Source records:
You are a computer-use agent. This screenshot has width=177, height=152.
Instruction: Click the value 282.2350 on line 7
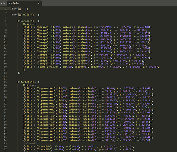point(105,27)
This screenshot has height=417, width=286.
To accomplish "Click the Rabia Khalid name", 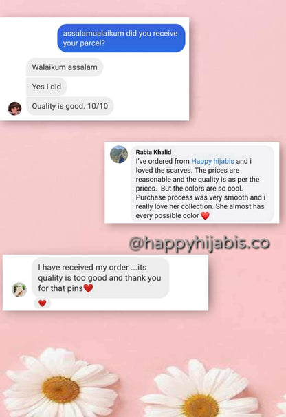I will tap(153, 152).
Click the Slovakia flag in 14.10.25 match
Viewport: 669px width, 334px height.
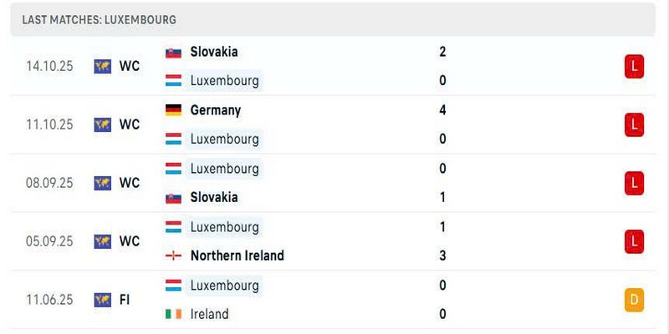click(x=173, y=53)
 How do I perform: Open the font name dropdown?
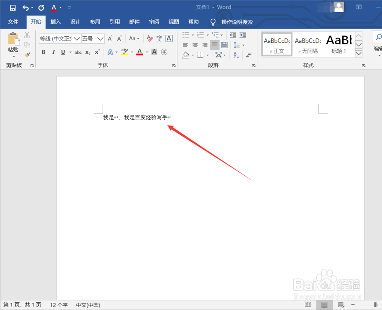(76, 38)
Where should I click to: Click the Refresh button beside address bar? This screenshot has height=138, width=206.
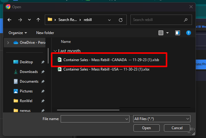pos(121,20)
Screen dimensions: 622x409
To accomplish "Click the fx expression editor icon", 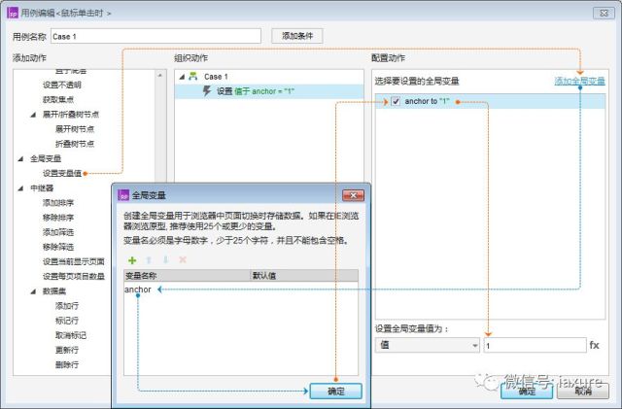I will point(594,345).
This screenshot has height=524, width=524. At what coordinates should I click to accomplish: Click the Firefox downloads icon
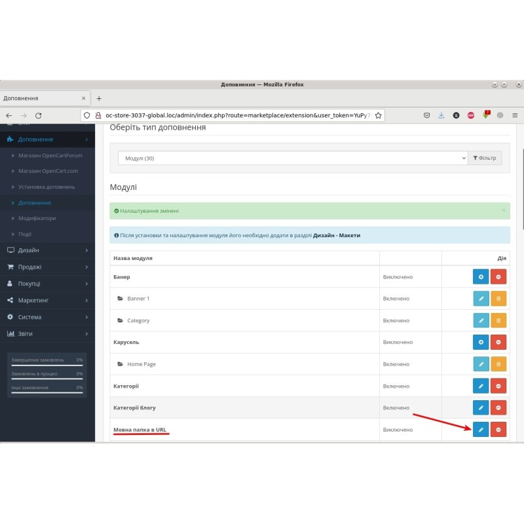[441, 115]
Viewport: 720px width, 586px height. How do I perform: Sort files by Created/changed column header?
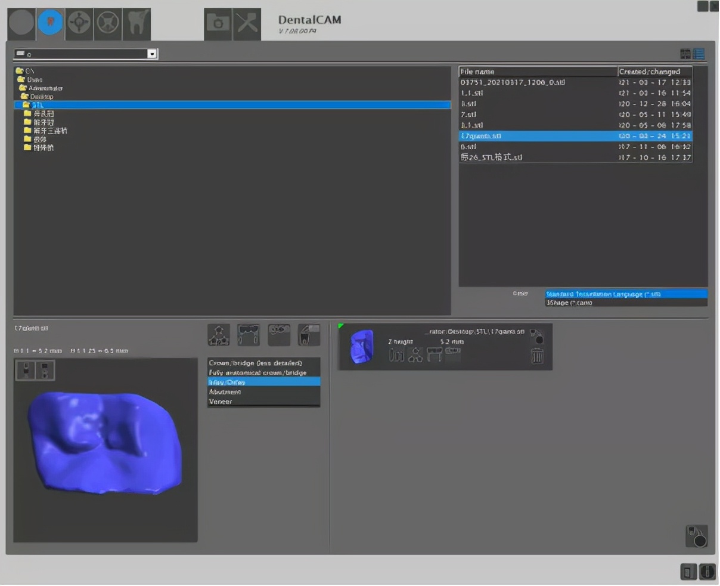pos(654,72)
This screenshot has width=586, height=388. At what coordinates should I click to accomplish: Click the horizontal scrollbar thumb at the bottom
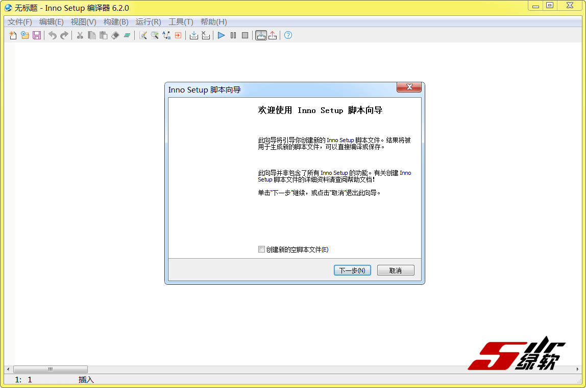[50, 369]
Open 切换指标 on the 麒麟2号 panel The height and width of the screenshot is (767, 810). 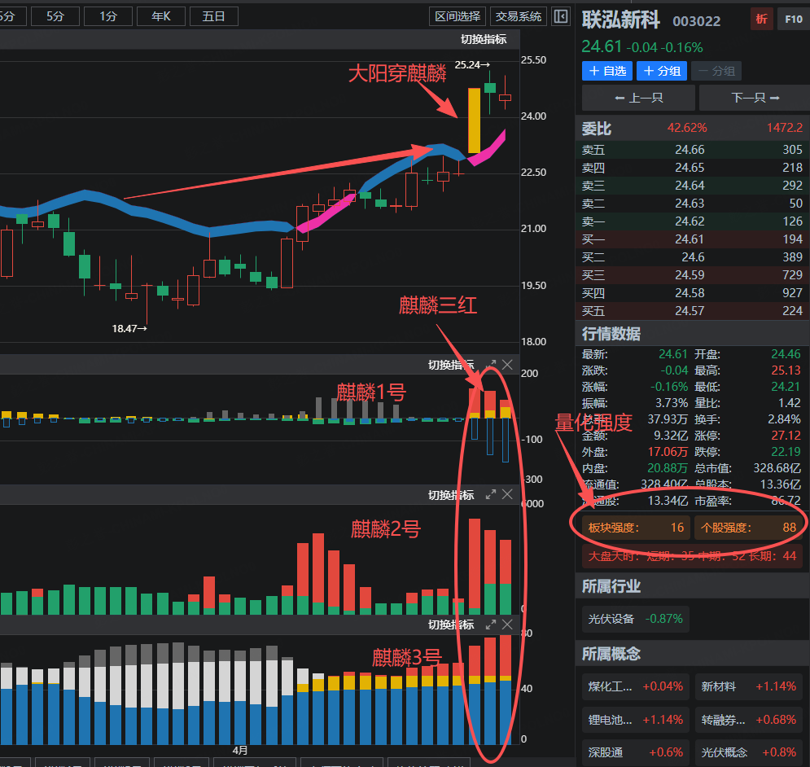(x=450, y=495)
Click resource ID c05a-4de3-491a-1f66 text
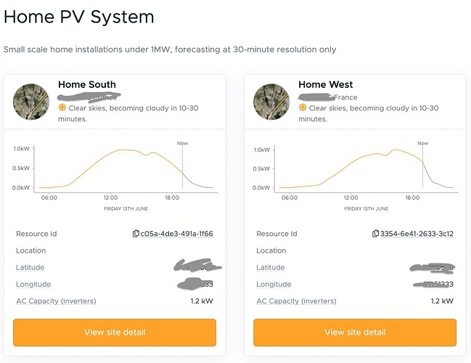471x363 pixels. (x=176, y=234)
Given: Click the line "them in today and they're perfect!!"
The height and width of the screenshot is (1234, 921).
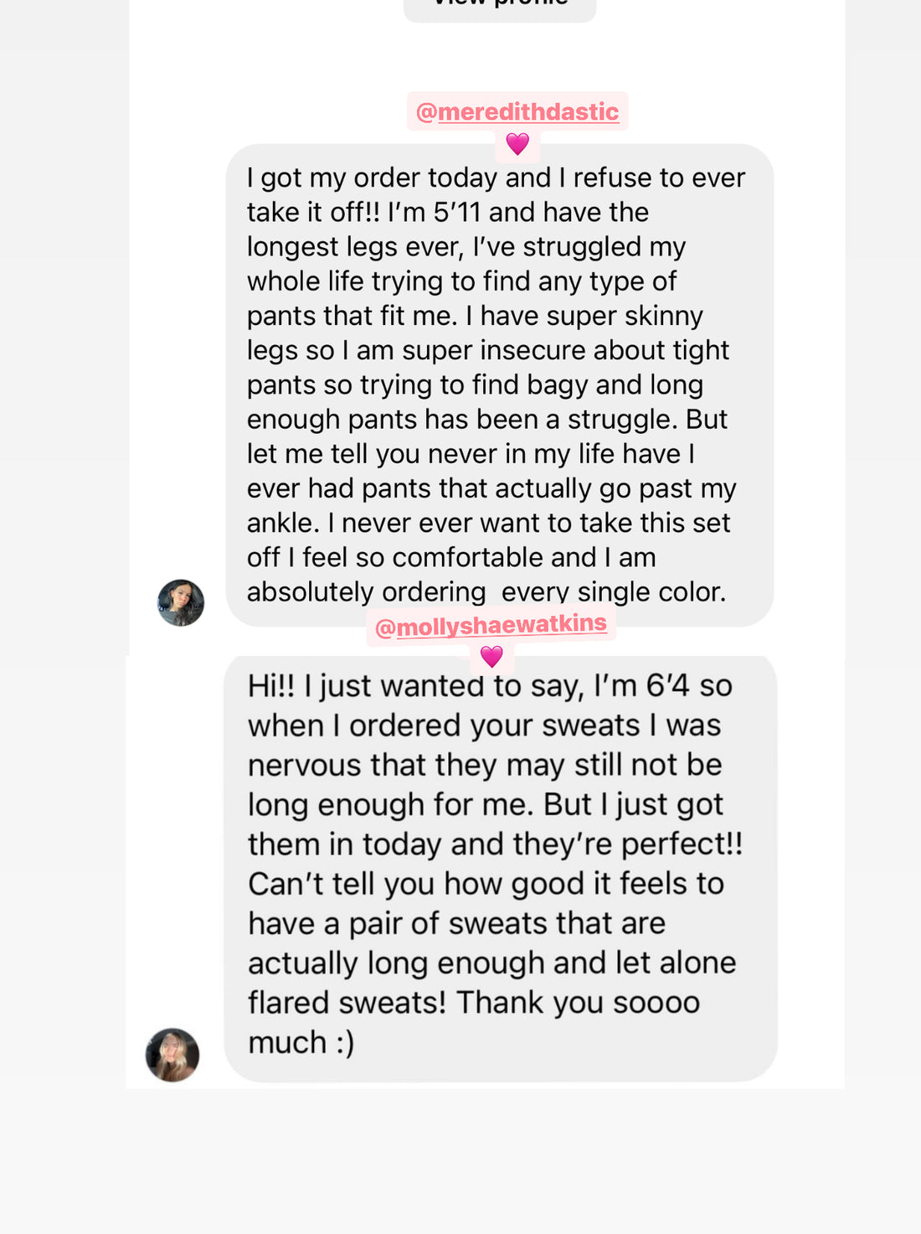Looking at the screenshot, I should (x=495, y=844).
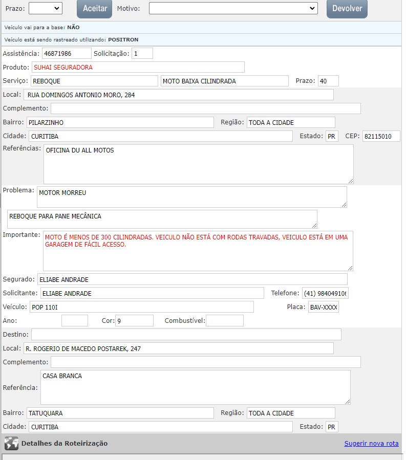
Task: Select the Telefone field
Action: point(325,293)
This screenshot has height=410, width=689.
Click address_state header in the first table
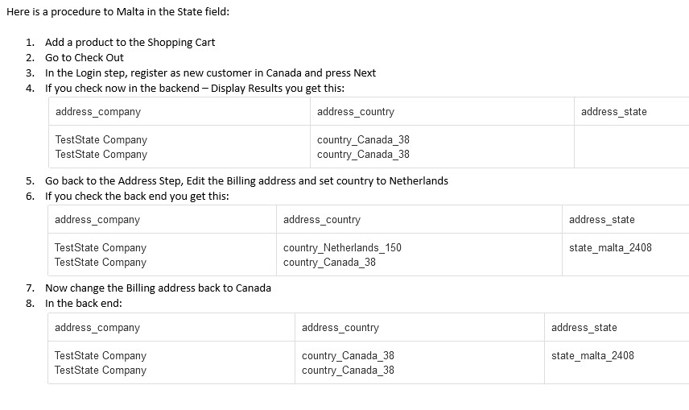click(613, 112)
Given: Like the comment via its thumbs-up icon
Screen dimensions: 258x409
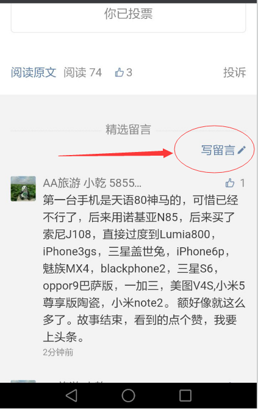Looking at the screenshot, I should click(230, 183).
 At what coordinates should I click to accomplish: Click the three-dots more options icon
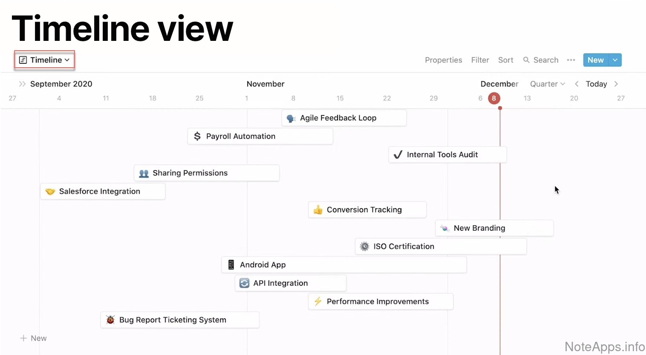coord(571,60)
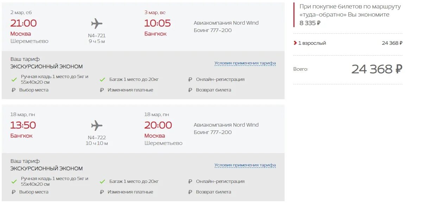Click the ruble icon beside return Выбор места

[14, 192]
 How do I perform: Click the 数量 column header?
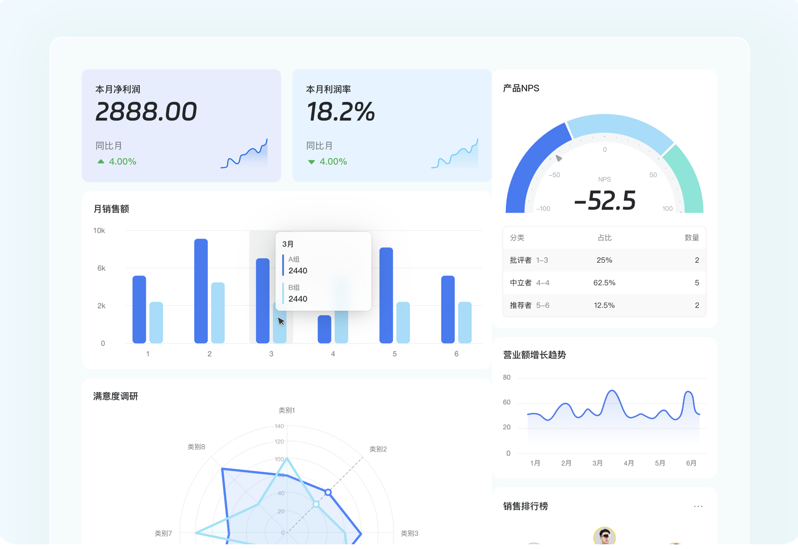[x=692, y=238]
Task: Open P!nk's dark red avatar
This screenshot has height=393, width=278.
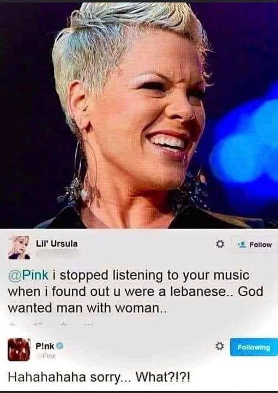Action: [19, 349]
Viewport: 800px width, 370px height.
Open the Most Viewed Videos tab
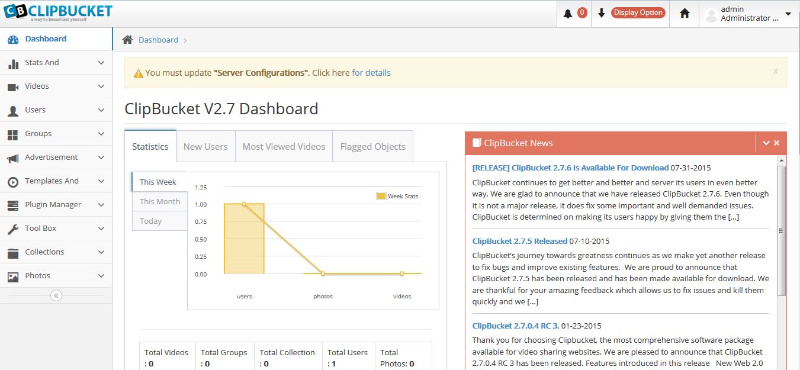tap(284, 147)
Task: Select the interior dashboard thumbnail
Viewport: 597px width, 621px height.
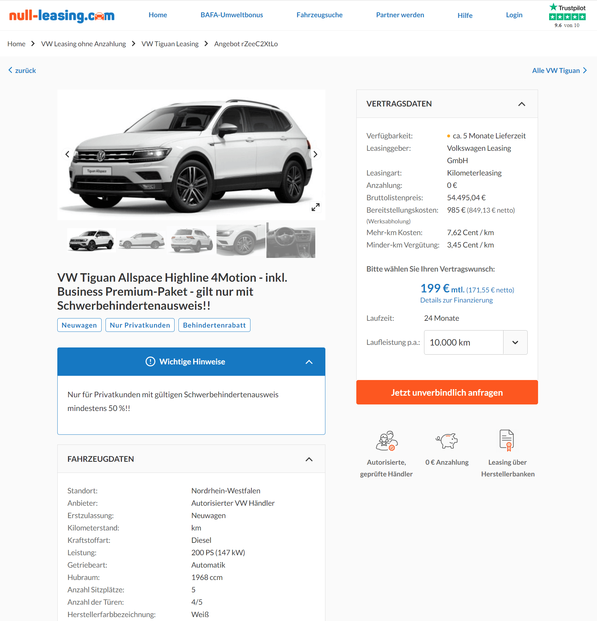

Goal of the exercise — Starting with the line that has "The height and width of the screenshot is (1234, 921)." and ending with the last line of the records, retype every line exactly and only those lines. Do not include the pictures.

Answer to this exercise —
The height and width of the screenshot is (1234, 921).
Looking at the screenshot, I should (x=495, y=844).
Task: Select the Telefone field
Action: point(325,293)
This screenshot has height=410, width=689.
Click address_state header in the first table
click(613, 112)
Given: Like the comment via its thumbs-up icon
Screen dimensions: 258x409
Looking at the screenshot, I should click(230, 183).
 At what coordinates should I click to accomplish: Click the three-dots more options icon
coord(571,60)
Click the ruble icon beside return Выбор места

[14, 192]
 How do I perform: Click the 数量 column header?
[x=692, y=238]
Task: Open P!nk's dark red avatar
This screenshot has height=393, width=278.
Action: [19, 349]
Viewport: 800px width, 370px height.
Open the Most Viewed Videos tab
tap(284, 147)
Task: Select the interior dashboard thumbnail
Viewport: 597px width, 621px height.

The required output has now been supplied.